Now that he has presumably had time to read the subpoenas from State Farm attorneys, we have yet to hear from Mr. Denhoy. Nowhere in the recent Piper note nor from any of the sell side analysts is there any acknowledgement of the subpoenas served not just on ArthroCare but also on CEO Michael Baker and spine chief David Applegate.
And so goes Wall Street. The downgrades will eventually come when and if indictments hit, or the company decides to clean up its act and lower its numbers…by then it will be too late for many. What is unfortunate is that the analysts still don’t understand the human element. The importance of the doctors coding 63056 vs 62287 is not to get approved for reimbursement by insurance, but rather it is for the purpose of extracting large settlement payouts for personal injury cases. The little incision required for a 63056 is the doorway by which a personal injury attorney can sue for pain and suffering. Far beyond Wall Street’s myopic view, there are people who are actively getting needless surgeries while personal injury attorneys and orthopedists are getting rich, with DiscoCare as the puppet master.
One More Fun Document
For months Citron has been stating that DiscoCare has been run directly out of the office of Palm Beach Lakes Surgical Center, one of the company’s largest customers for spine products, and they have been teaching doctors how to code in what we believe to be a personal injury scheme. Look at this document and the address of DiscoCare, and you decide what is rumor vs. fact.

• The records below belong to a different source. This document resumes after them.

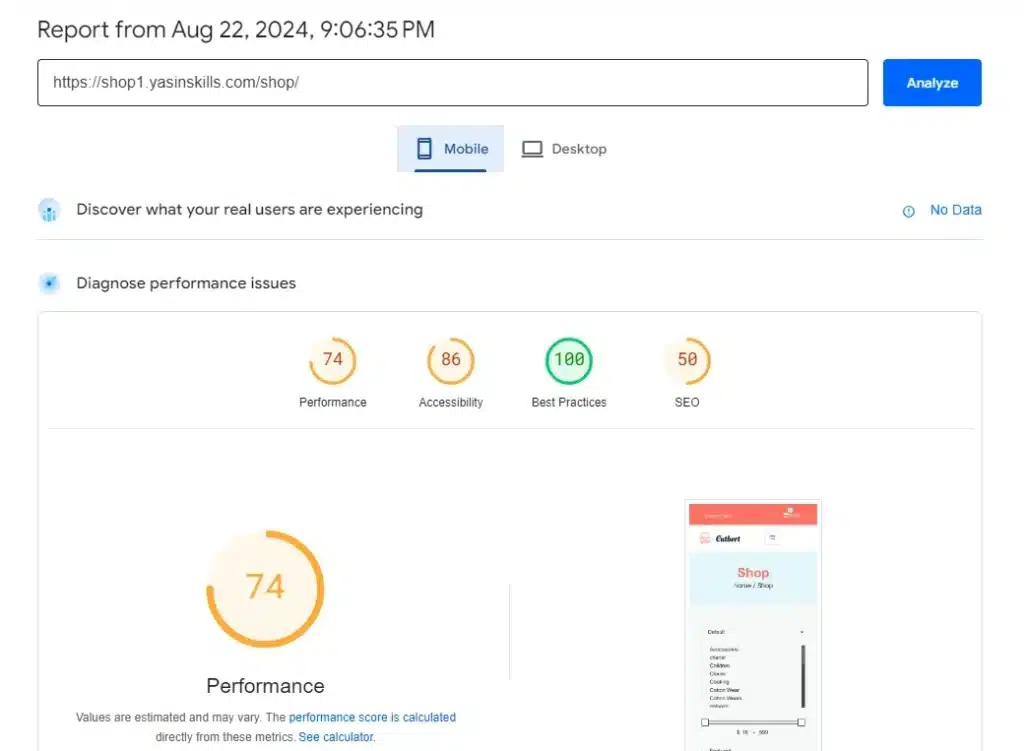The height and width of the screenshot is (751, 1024).
Task: Click the info icon beside No Data
Action: pos(909,211)
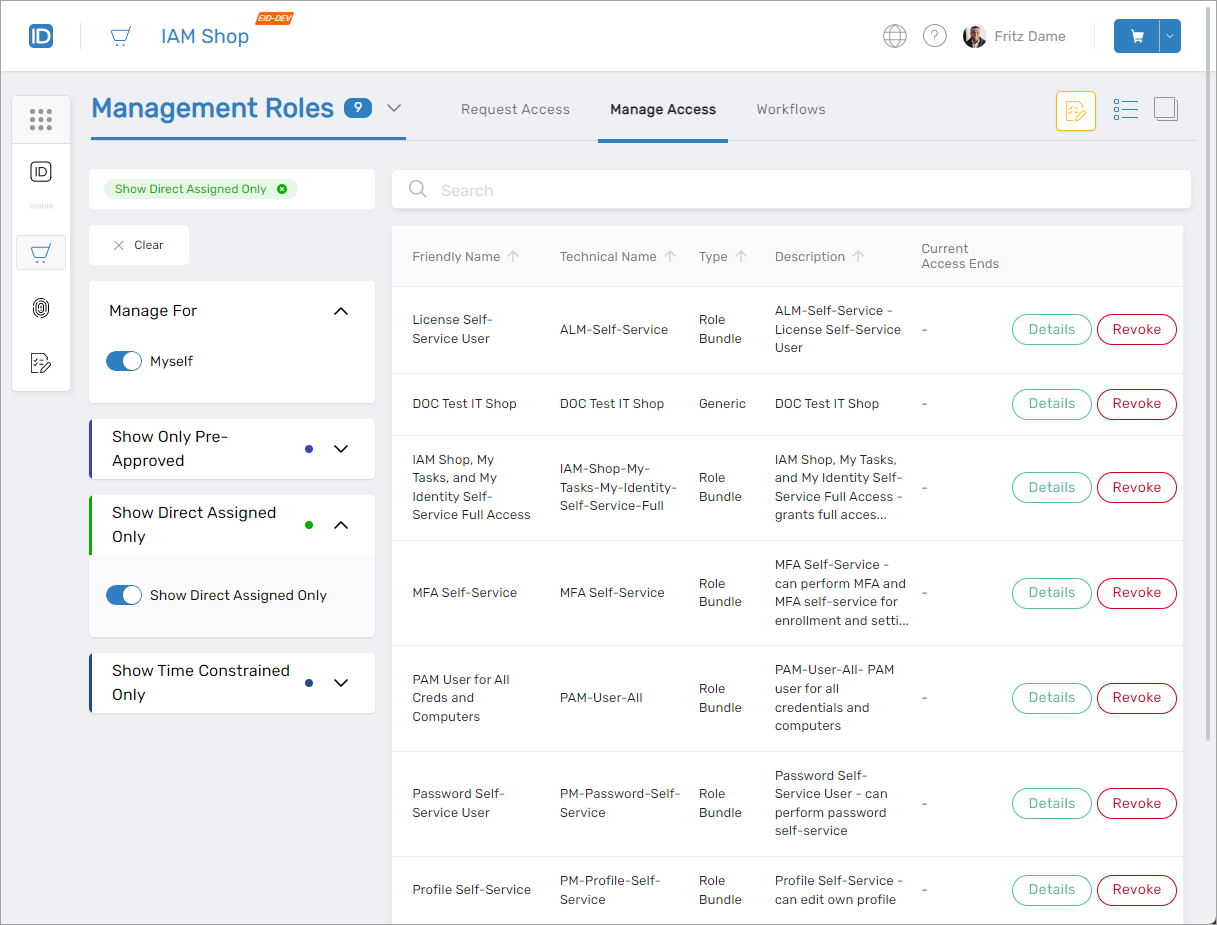Open help using the question mark icon

tap(934, 35)
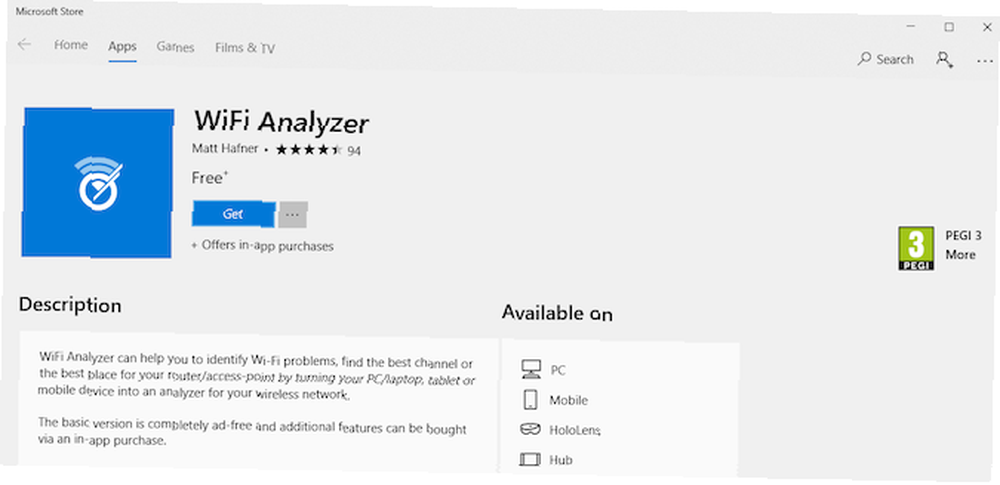Click the PC device icon
This screenshot has width=1000, height=485.
[531, 369]
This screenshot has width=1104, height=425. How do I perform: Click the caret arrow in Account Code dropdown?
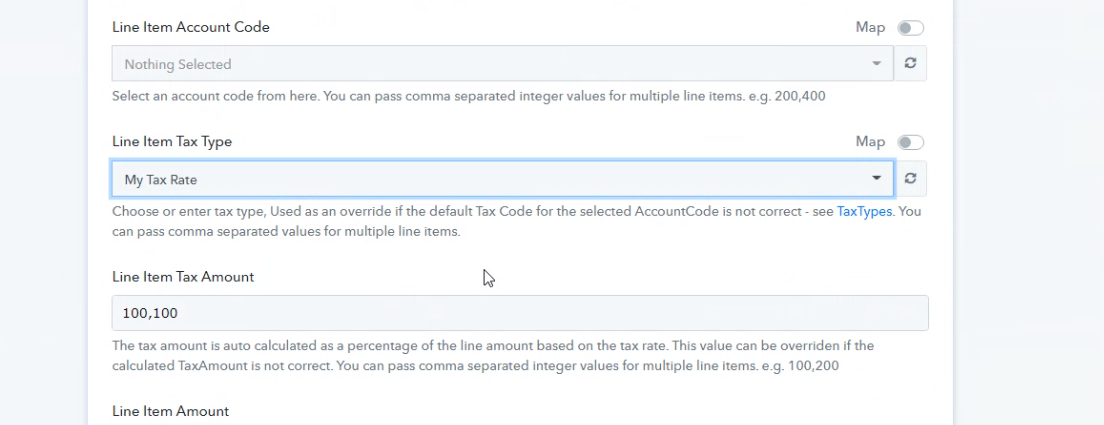tap(877, 63)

We are convinced that ArthroCare is committing fraud. Not only are they committing fraud on the investing public but also on the insurance companies who pay out the exorbitant claims. While ArthroCare is using its legal muscle in attempts to hide the facts, Citron is using its resources to expose them. This is not a case of a company vs a short-seller. This is a case of ArthroCare vs ArthroCare. The management has contradicted themselves repeatedly and has been proven to be liars BY THEIR OWN DOCUMENTS. Citron has no doubt that it is only time before an enforcement agency comes a knockin’ at the door.